Request
Reproduce every one of the following records word for word.

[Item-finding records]
• • •

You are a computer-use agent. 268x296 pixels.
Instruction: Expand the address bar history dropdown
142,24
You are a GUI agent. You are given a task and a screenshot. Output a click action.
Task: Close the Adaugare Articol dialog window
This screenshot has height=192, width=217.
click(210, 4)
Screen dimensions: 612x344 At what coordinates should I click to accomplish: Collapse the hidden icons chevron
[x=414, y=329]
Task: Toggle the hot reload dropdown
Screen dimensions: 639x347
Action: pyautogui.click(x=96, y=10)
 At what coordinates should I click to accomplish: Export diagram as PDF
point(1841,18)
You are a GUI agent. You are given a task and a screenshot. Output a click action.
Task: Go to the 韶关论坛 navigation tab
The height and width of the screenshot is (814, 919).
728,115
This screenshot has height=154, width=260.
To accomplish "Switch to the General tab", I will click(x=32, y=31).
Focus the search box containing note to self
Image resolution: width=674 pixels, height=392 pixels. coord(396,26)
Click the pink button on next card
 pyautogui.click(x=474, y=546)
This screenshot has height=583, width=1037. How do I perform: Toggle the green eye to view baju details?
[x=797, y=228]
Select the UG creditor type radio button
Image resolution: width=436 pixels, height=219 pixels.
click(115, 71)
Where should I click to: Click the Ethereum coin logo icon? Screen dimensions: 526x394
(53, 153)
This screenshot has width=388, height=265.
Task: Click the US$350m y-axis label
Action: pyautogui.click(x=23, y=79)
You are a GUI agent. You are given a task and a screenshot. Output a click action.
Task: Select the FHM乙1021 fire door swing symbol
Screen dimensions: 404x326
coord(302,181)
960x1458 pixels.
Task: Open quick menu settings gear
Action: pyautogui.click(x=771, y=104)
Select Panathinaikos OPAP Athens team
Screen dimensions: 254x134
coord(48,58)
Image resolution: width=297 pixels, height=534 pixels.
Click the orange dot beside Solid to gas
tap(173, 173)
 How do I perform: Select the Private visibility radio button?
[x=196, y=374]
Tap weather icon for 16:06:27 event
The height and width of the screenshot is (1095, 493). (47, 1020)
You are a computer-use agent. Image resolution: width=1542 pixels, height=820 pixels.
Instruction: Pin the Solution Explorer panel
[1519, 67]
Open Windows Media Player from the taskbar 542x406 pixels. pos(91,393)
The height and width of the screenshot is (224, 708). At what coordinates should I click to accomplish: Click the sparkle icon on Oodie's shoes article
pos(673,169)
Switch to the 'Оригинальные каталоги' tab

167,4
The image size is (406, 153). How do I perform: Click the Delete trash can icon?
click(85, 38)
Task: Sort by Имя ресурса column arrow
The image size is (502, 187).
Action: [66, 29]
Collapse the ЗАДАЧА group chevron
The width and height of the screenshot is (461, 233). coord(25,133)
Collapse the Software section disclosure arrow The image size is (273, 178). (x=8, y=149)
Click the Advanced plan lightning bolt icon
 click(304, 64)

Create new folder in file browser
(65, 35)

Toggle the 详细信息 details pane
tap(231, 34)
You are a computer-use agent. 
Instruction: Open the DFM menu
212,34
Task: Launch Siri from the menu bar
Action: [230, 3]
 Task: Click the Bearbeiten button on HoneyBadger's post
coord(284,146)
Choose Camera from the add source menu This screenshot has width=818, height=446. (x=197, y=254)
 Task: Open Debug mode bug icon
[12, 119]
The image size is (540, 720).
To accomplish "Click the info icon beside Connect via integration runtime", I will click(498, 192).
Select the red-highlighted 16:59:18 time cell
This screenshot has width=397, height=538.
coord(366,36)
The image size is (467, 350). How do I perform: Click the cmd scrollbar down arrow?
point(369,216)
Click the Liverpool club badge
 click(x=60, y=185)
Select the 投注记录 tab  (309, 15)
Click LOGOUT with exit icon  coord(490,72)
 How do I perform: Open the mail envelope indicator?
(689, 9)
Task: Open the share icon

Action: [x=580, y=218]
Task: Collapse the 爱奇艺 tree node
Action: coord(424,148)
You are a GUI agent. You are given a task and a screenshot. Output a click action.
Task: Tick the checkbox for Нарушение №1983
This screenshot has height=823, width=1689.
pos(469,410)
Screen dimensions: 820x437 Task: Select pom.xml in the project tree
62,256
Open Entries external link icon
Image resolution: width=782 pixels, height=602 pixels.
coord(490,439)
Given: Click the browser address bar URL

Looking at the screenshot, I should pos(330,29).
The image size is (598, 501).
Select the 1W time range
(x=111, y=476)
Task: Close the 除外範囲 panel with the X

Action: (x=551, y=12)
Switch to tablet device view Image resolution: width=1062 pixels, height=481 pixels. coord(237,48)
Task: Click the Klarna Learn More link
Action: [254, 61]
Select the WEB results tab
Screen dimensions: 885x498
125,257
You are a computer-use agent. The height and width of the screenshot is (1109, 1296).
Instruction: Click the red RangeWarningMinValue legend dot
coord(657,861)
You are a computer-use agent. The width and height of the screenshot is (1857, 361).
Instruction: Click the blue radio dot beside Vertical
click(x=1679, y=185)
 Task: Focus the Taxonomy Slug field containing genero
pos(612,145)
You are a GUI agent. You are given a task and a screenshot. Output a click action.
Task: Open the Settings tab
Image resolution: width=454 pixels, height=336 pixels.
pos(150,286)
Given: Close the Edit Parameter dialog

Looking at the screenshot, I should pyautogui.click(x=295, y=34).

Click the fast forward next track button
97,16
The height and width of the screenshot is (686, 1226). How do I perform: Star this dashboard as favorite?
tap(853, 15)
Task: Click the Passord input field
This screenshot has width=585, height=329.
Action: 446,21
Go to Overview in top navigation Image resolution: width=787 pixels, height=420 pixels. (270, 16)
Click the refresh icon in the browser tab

• • •

Final result
You are a computer-use agent. 268x296 pixels.
Instruction: Expand the address bar history dropdown
142,24
You are a GUI agent. You are given a task and a screenshot. Output a click action.
Task: Close the Adaugare Articol dialog window
This screenshot has height=192, width=217.
click(210, 4)
Screen dimensions: 612x344 At what coordinates should I click to accomplish: Collapse the hidden icons chevron
[x=414, y=329]
Task: Toggle the hot reload dropdown
Screen dimensions: 639x347
Action: pyautogui.click(x=96, y=10)
 At what coordinates should I click to accomplish: Export diagram as PDF
point(1841,18)
You are a GUI agent. You are given a task and a screenshot. Output a click action.
Task: Go to the 韶关论坛 navigation tab
The height and width of the screenshot is (814, 919).
728,115
This screenshot has height=154, width=260.
To accomplish "Switch to the General tab", I will click(x=32, y=31).
Focus the search box containing note to self
Image resolution: width=674 pixels, height=392 pixels. coord(396,26)
Click the pink button on next card
 pyautogui.click(x=474, y=546)
This screenshot has height=583, width=1037. How do I perform: Toggle the green eye to view baju details?
[x=797, y=228]
Select the UG creditor type radio button
Image resolution: width=436 pixels, height=219 pixels.
click(115, 71)
Where should I click to: Click the Ethereum coin logo icon? Screen dimensions: 526x394
(53, 153)
This screenshot has width=388, height=265.
Task: Click the US$350m y-axis label
Action: pyautogui.click(x=23, y=79)
You are a GUI agent. You are given a task and a screenshot. Output a click action.
Task: Select the FHM乙1021 fire door swing symbol
Screen dimensions: 404x326
coord(302,181)
960x1458 pixels.
Task: Open quick menu settings gear
Action: pyautogui.click(x=771, y=104)
Select Panathinaikos OPAP Athens team
Screen dimensions: 254x134
coord(48,58)
Image resolution: width=297 pixels, height=534 pixels.
Click the orange dot beside Solid to gas
tap(173, 173)
 How do I perform: Select the Private visibility radio button?
[x=196, y=374]
Tap weather icon for 16:06:27 event
The height and width of the screenshot is (1095, 493). (47, 1020)
You are a computer-use agent. Image resolution: width=1542 pixels, height=820 pixels.
Instruction: Pin the Solution Explorer panel
[1519, 67]
Open Windows Media Player from the taskbar 542x406 pixels. pos(91,393)
The height and width of the screenshot is (224, 708). At what coordinates should I click to accomplish: Click the sparkle icon on Oodie's shoes article
pos(673,169)
Switch to the 'Оригинальные каталоги' tab

167,4
The image size is (406, 153). How do I perform: Click the Delete trash can icon?
click(85, 38)
Task: Sort by Имя ресурса column arrow
The image size is (502, 187).
Action: [66, 29]
Collapse the ЗАДАЧА group chevron
The width and height of the screenshot is (461, 233). coord(25,133)
Collapse the Software section disclosure arrow The image size is (273, 178). (x=8, y=149)
Click the Advanced plan lightning bolt icon
 click(304, 64)

Create new folder in file browser
(65, 35)

Toggle the 详细信息 details pane
tap(231, 34)
You are a computer-use agent. 
Instruction: Open the DFM menu
212,34
Task: Launch Siri from the menu bar
Action: [230, 3]
 Task: Click the Bearbeiten button on HoneyBadger's post
coord(284,146)
Choose Camera from the add source menu This screenshot has width=818, height=446. (x=197, y=254)
 Task: Open Debug mode bug icon
[12, 119]
The image size is (540, 720).
To accomplish "Click the info icon beside Connect via integration runtime", I will click(498, 192).
Select the red-highlighted 16:59:18 time cell
This screenshot has width=397, height=538.
coord(366,36)
The image size is (467, 350). How do I perform: Click the cmd scrollbar down arrow?
point(369,216)
Click the Liverpool club badge
 click(x=60, y=185)
Select the 投注记录 tab  (309, 15)
Click LOGOUT with exit icon  coord(490,72)
 How do I perform: Open the mail envelope indicator?
(689, 9)
Task: Open the share icon

Action: [x=580, y=218]
Task: Collapse the 爱奇艺 tree node
Action: coord(424,148)
You are a GUI agent. You are given a task and a screenshot. Output a click action.
Task: Tick the checkbox for Нарушение №1983
This screenshot has height=823, width=1689.
pos(469,410)
Screen dimensions: 820x437 Task: Select pom.xml in the project tree
62,256
Open Entries external link icon
Image resolution: width=782 pixels, height=602 pixels.
coord(490,439)
Given: Click the browser address bar URL

Looking at the screenshot, I should pos(330,29).
The image size is (598, 501).
Select the 1W time range
(x=111, y=476)
Task: Close the 除外範囲 panel with the X

Action: (x=551, y=12)
Switch to tablet device view Image resolution: width=1062 pixels, height=481 pixels. coord(237,48)
Task: Click the Klarna Learn More link
Action: [254, 61]
Select the WEB results tab
Screen dimensions: 885x498
125,257
You are a computer-use agent. The height and width of the screenshot is (1109, 1296).
Instruction: Click the red RangeWarningMinValue legend dot
coord(657,861)
You are a computer-use agent. The width and height of the screenshot is (1857, 361).
Instruction: Click the blue radio dot beside Vertical
click(x=1679, y=185)
 Task: Focus the Taxonomy Slug field containing genero
pos(612,145)
You are a GUI agent. You are given a task and a screenshot. Output a click action.
Task: Open the Settings tab
Image resolution: width=454 pixels, height=336 pixels.
pos(150,286)
Given: Close the Edit Parameter dialog

Looking at the screenshot, I should pyautogui.click(x=295, y=34).

Click the fast forward next track button
97,16
The height and width of the screenshot is (686, 1226). How do I perform: Star this dashboard as favorite?
tap(853, 15)
Task: Click the Passord input field
This screenshot has width=585, height=329.
Action: 446,21
Go to Overview in top navigation Image resolution: width=787 pixels, height=420 pixels. (270, 16)
Click the refresh icon in the browser tab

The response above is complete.